Today in Weird patientthe case of a 50-year-old who developed an Irish accent overnight.
A 50-year-old man comes to Duke University Hospital in North Carolina for a surprising symptom: he started speaking with a sharp Irish accent overnight, despite neither he nor his family being of Irish descent. If his case can make you smile, it is actually very serious. The patient has metastasized prostate cancer and his sudden speaking with a foreign accent might be a sign that his disease is getting worse. The doctors made him pass neurological examinations and an MRI of the brain at the time of his hospitalization, without any abnormality being observed.

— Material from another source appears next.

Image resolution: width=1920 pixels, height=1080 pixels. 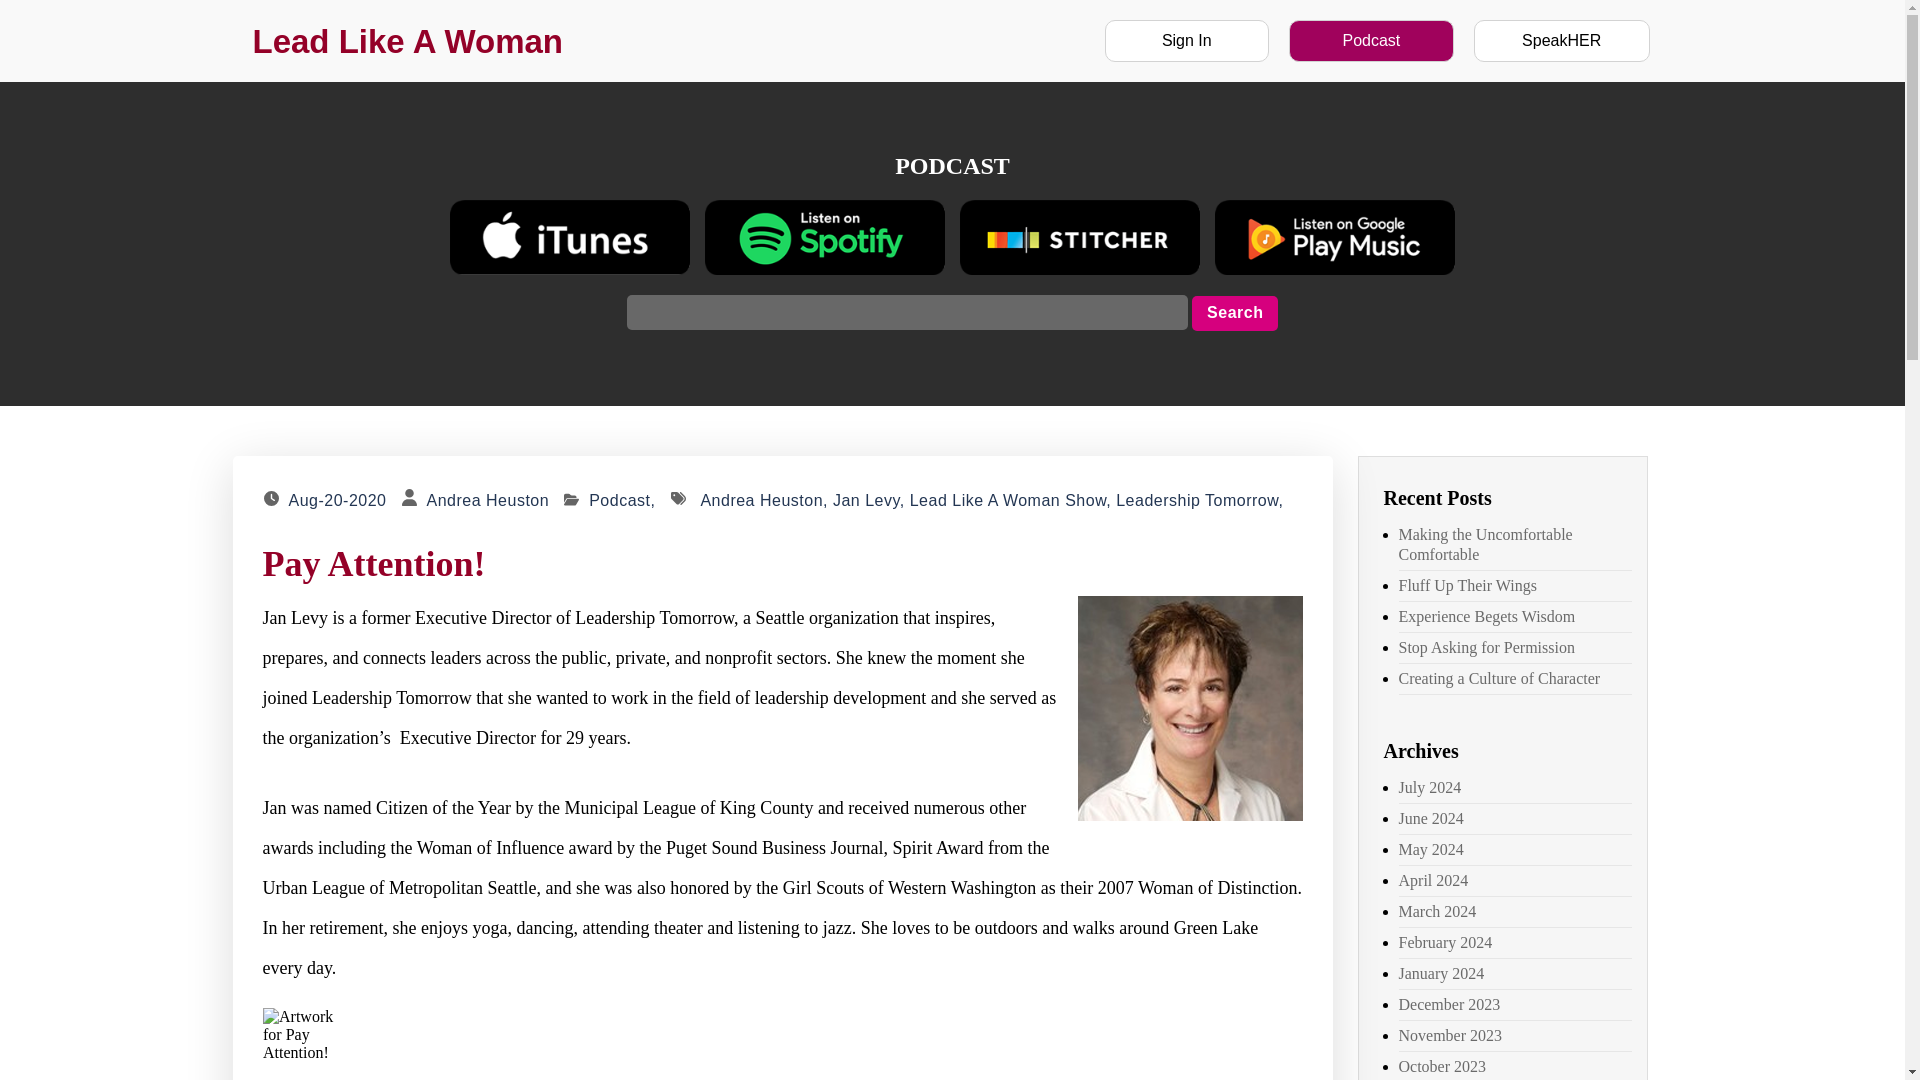 What do you see at coordinates (624, 500) in the screenshot?
I see `Podcast` at bounding box center [624, 500].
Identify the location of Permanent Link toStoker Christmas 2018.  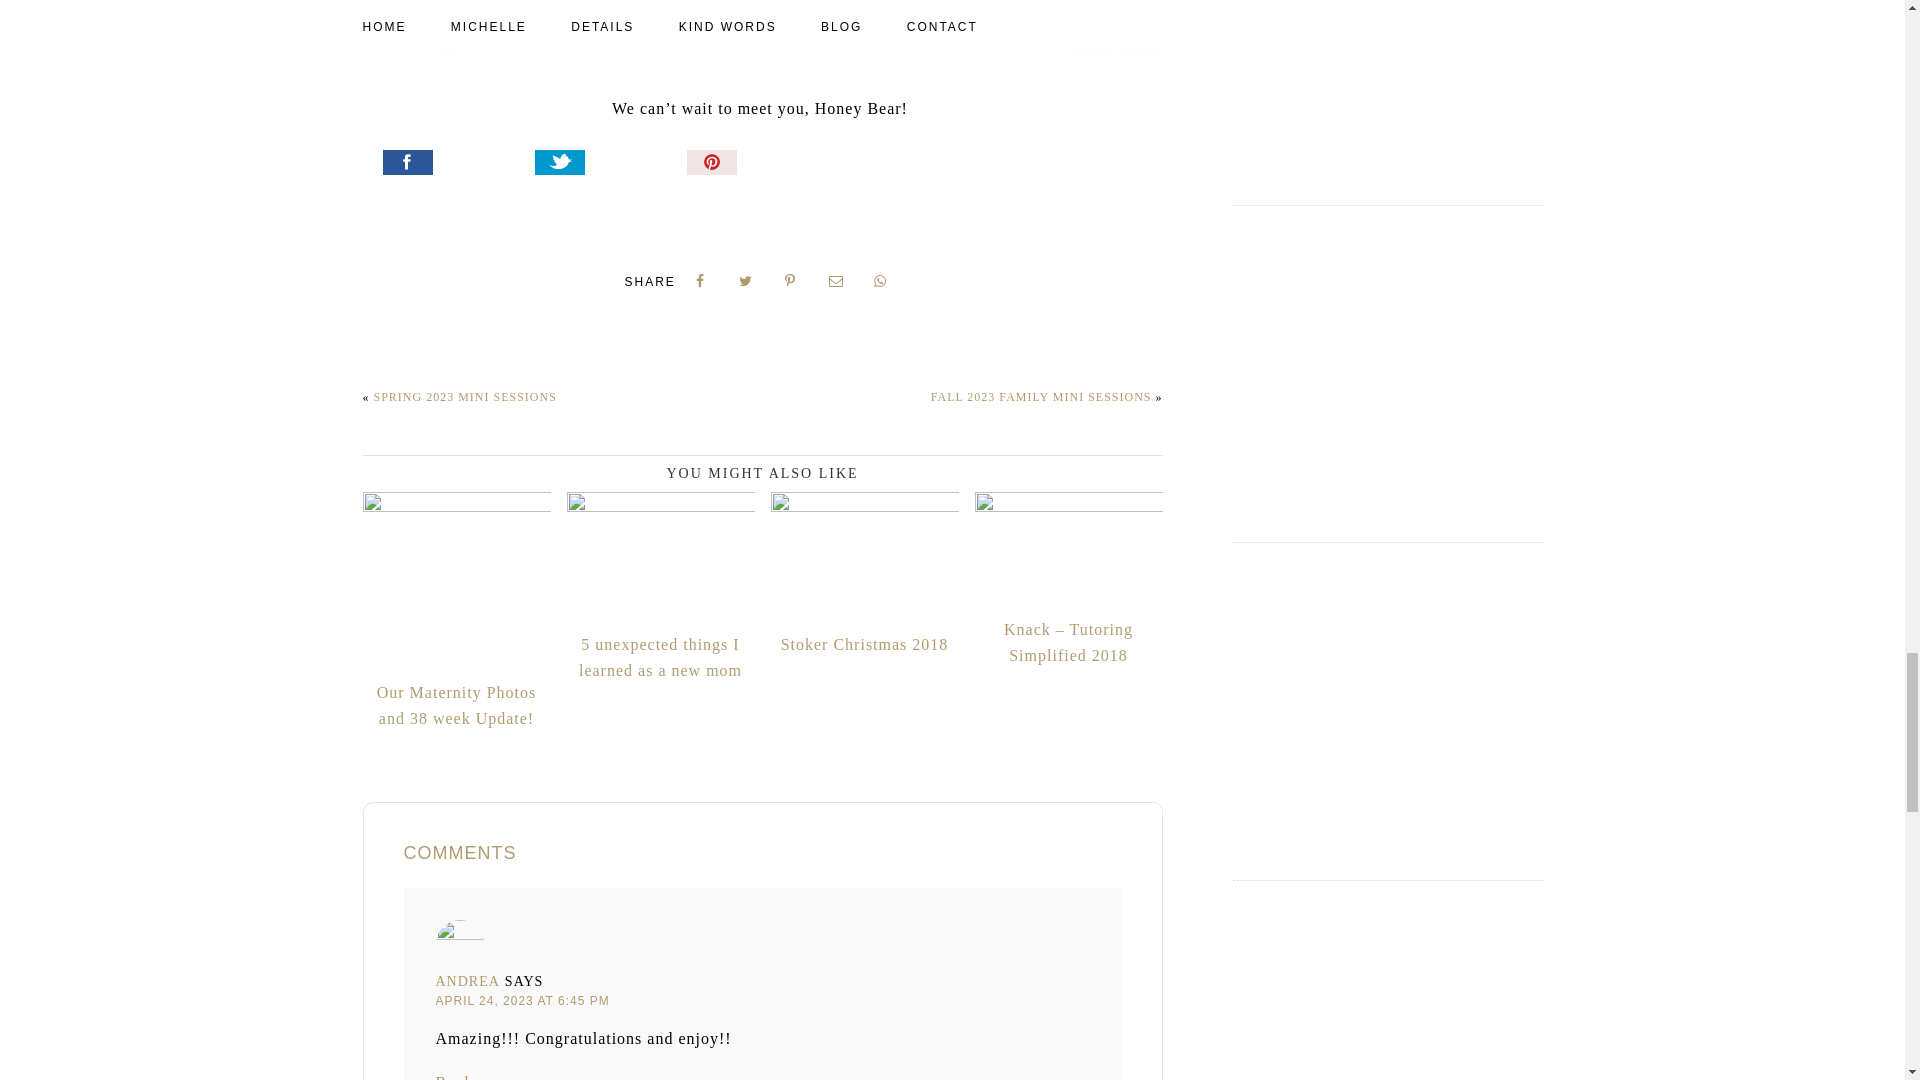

On the other hand, his prostate cancer seems to be getting worse, a biopsy indicates that it is turning into neuroendocrine cancer of the prostate, a rare (only 2% of prostate cancers) and very aggressive form of the disease whose life prognosis is dark. Despite chemotherapy, the cancer cells eventually invaded his brain and caused fatal damage. The patient died of ascending paralysis.
When the brain loses its Latin
Foreign accent syndrome is a rare acquired speech disorder in which the affected person starts speaking with a foreign accent overnight. The vast majority of cases appear following a stroke or serious accident. For example, a young French-speaking Belgian woman started speaking with a Flemish accent six months following a road accident. This disorder is the consequence of lesions in the brain, located mainly in the premotor and motor areas of the frontal lobe, but other regions may also be involved.
From the first case described, a Parisian who picked up an Alsatian accent in 1907, only a few hundred patients are known to have developed foreign accent syndrome. The case of our patient is even more remarkable in that cancer-related foreign accent syndromes are extremely rare. For the doctors who treated him, it might be a warning sign that cancer is attacking the brain and causing neurological damage.